Письмо Даля В. И.
Друзьям из похода в Хиву - 8 декабря 1839. 12 верст от Биштамака.

Здравствуйте еще раз. Пишу на скучной и невольной дневке, после жестокой стужи, которую все мы перенесли удивительно хорошо, потому что право даже почтя не зябли; принуждены были сегодня остановиться и простояли сложа руки целый день: буран; метет так, что свету Божьяго не видно, и притом 22°, следовательно идти невозможно; а я, стоя на коленях, как провинившийся школьник, пишу в теплой кибитке В. А. и могу писать не отогревая рук, потому что висящий предо мною тепломер показывает 3. Это уже так тепло, что из рук вон! Небо пасмурное, солнце плавает в каком-то полупрозрачном сумраке, бледное, не окраенное; кони стоят в мерзлых кожанных попонах как в латах, повесили головы и ждут овсеца, гривы сбиты в ледяные сосульки, клочья снегу покрывают хребет; верблюды лежат как мертвые на подстилках своих, один подле одного, как тюки, как огромные связки или чемоданы, жуют и пережевывают вчерашнее, а сегодня Бог даст! Нельзя было даже выгнать их на тебеневку: буран, того и гляди, загонит их Бог весть куда, да и есть не станут, а столпятся в кучу и пойдут по ветру. Все поле укрыто шатрами, запорошенными белым снегом; дымок вырывается тут и там из боковой щелки между кошм, и вихорь уносит его и мгновенно развевает, как глоток табачного дыму, пущенный на ветер.

◆ **Задание A**: Объясните по письму из похода в Хиву, почему в день дневки верблюдов не выгнали на тебеневку.

◆ **Данные для упражнения**:

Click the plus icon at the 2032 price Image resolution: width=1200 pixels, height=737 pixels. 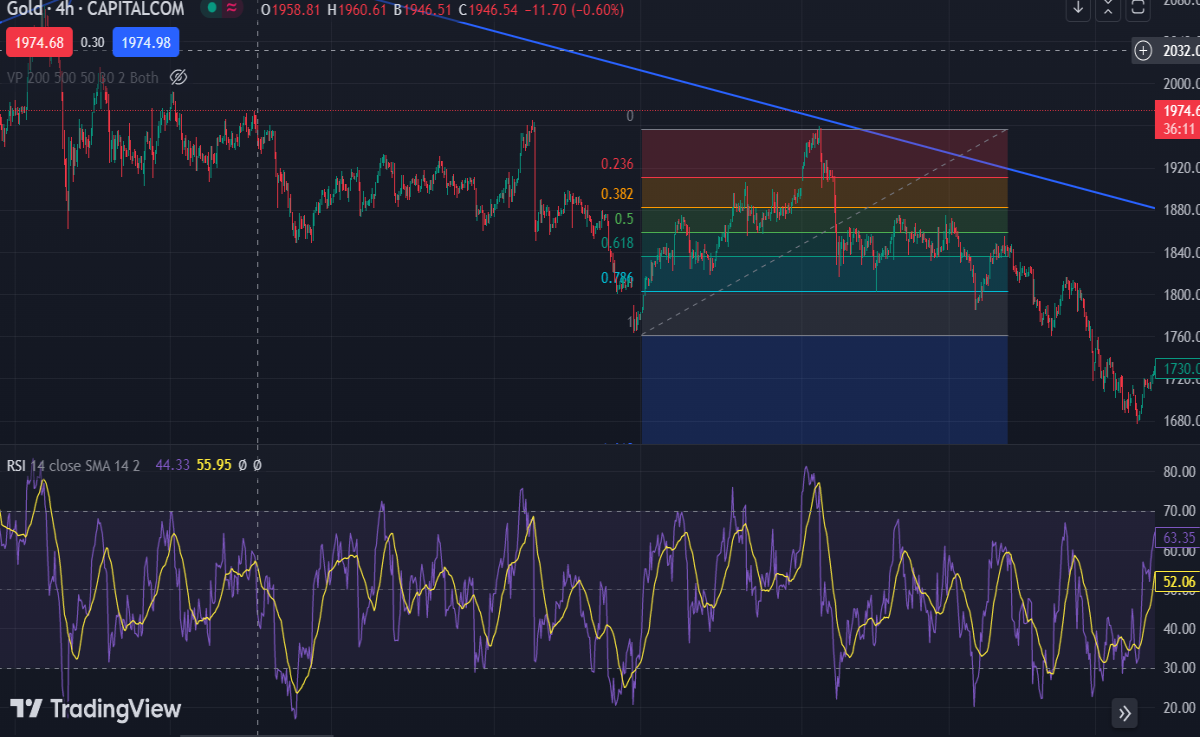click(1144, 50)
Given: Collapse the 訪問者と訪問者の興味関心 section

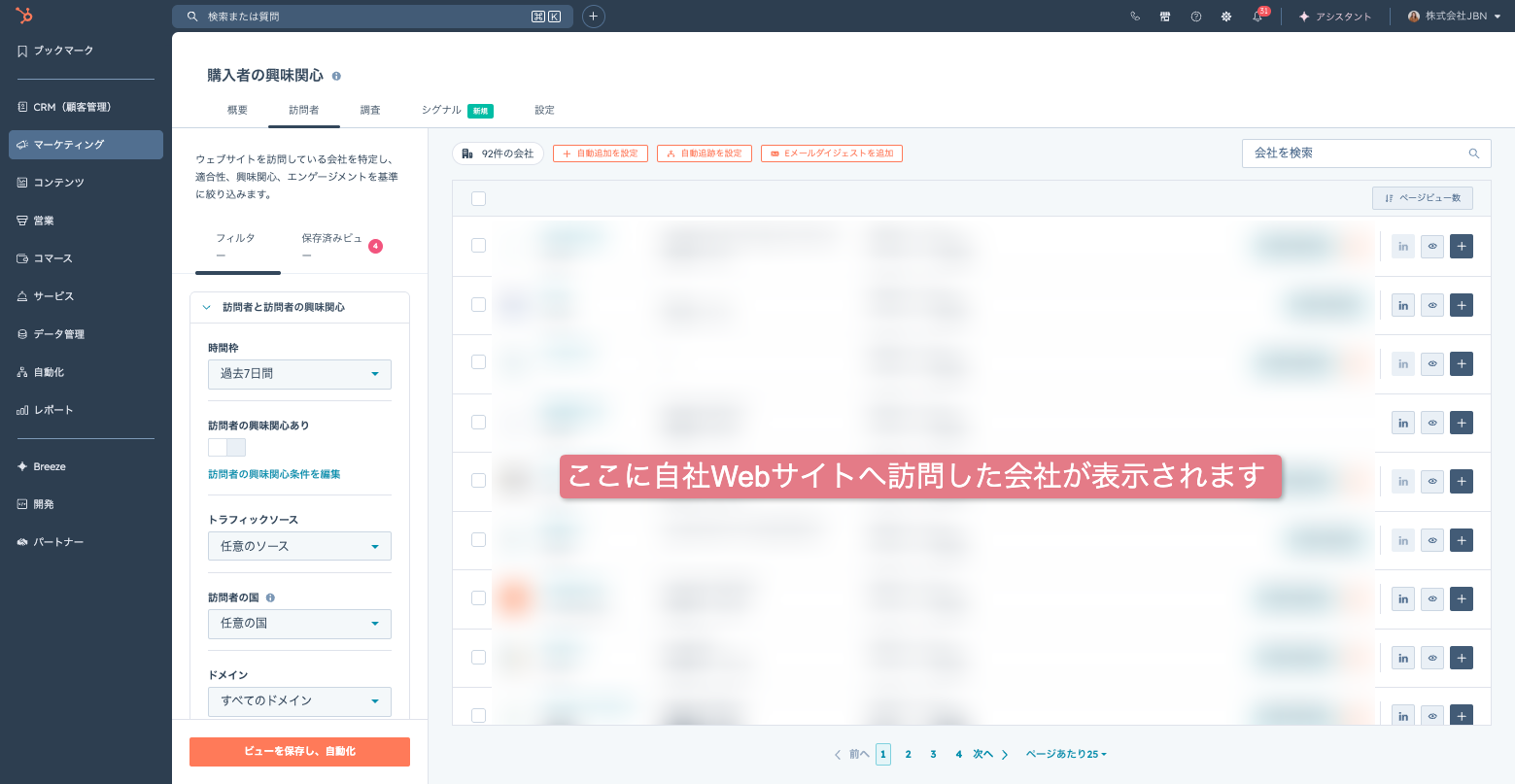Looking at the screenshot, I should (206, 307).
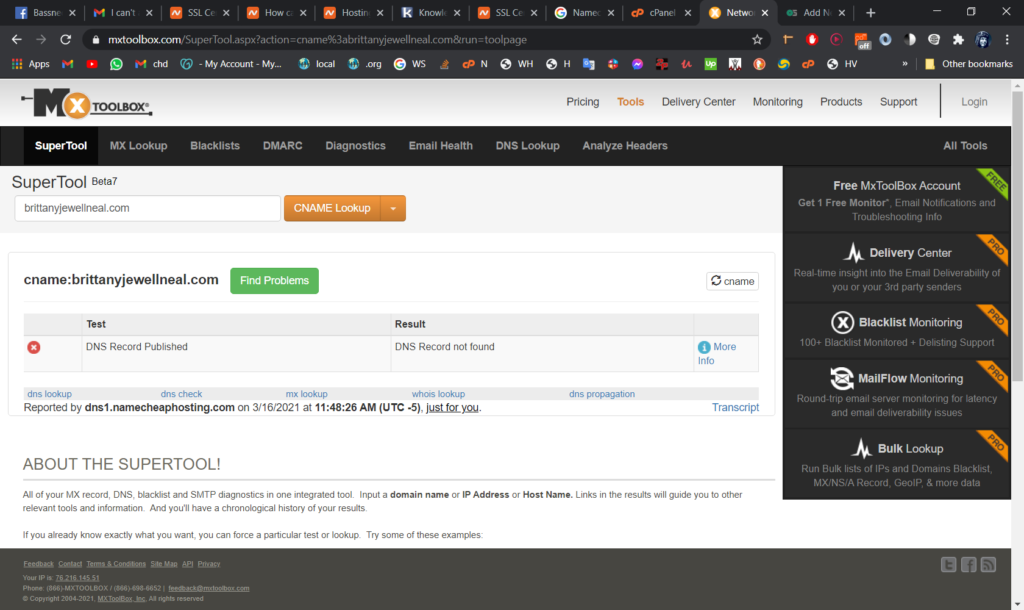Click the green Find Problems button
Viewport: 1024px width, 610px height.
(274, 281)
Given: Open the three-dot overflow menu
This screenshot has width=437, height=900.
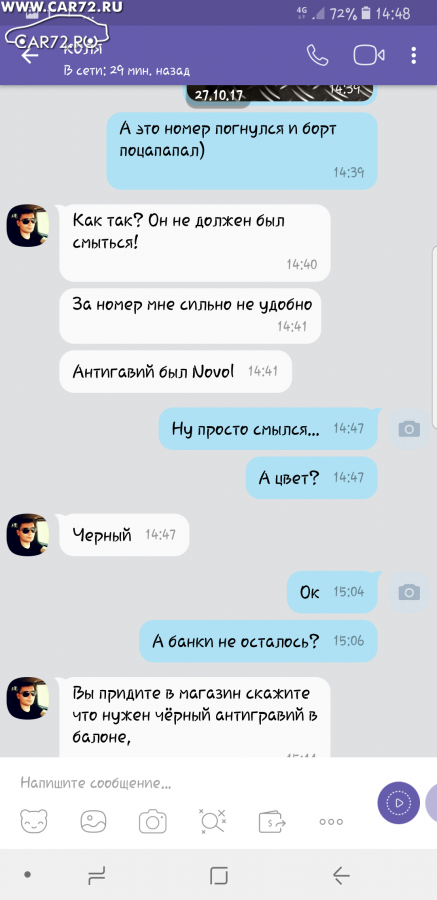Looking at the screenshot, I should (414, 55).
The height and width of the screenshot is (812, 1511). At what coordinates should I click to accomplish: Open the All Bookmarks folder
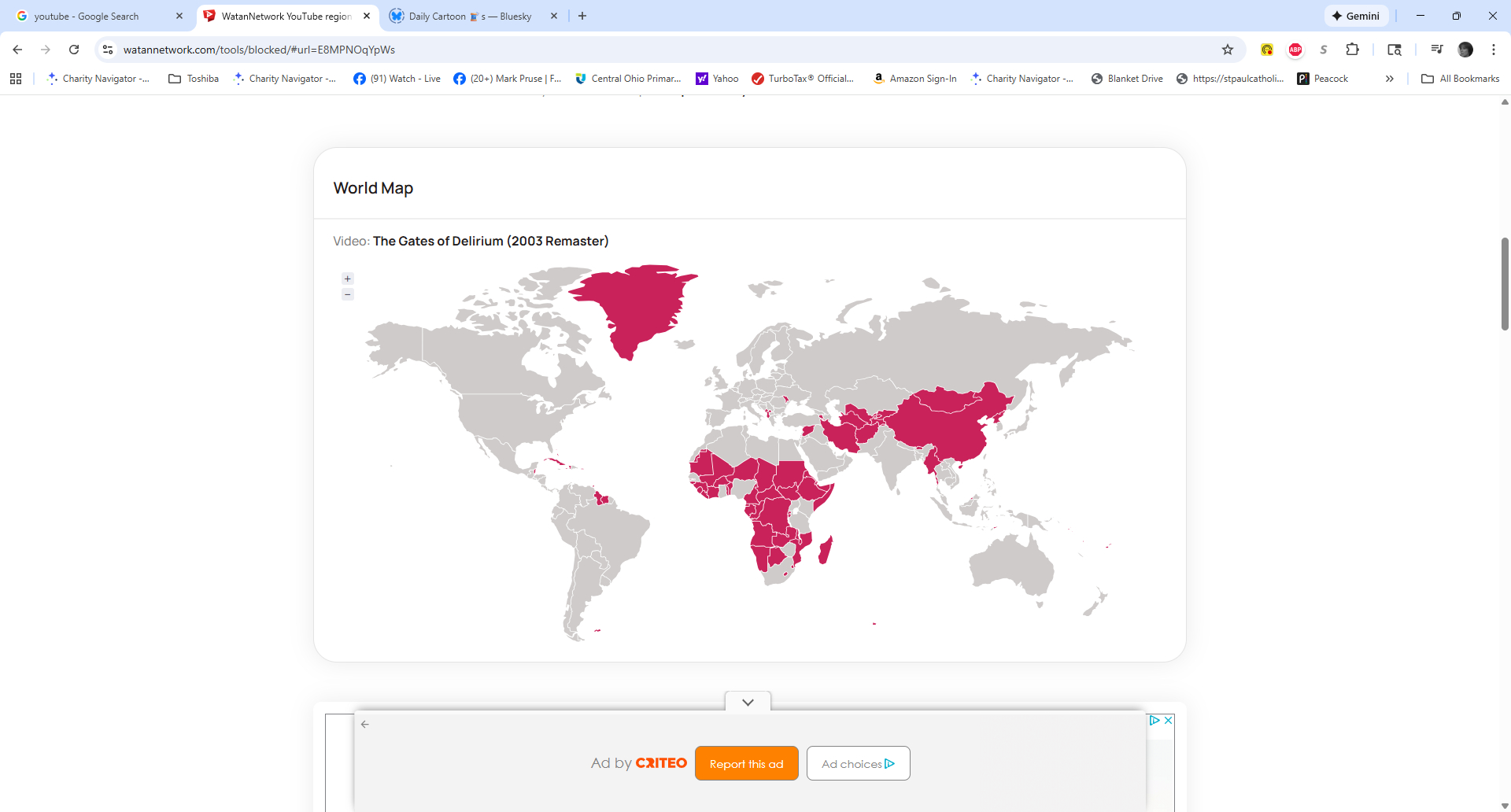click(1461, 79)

◆ **Задание B**: Подсчитайте, сколько строк в записях содержат слово «Open». В ответе укажите только число.

◆ **Ожидаемый ответ A**: Из-за бурана: он мог загнать верблюдов неизвестно куда. К тому же они не стали бы есть, а сбились бы в кучу и пошли по ветру.

◆ **Ожидаемый ответ B**: 2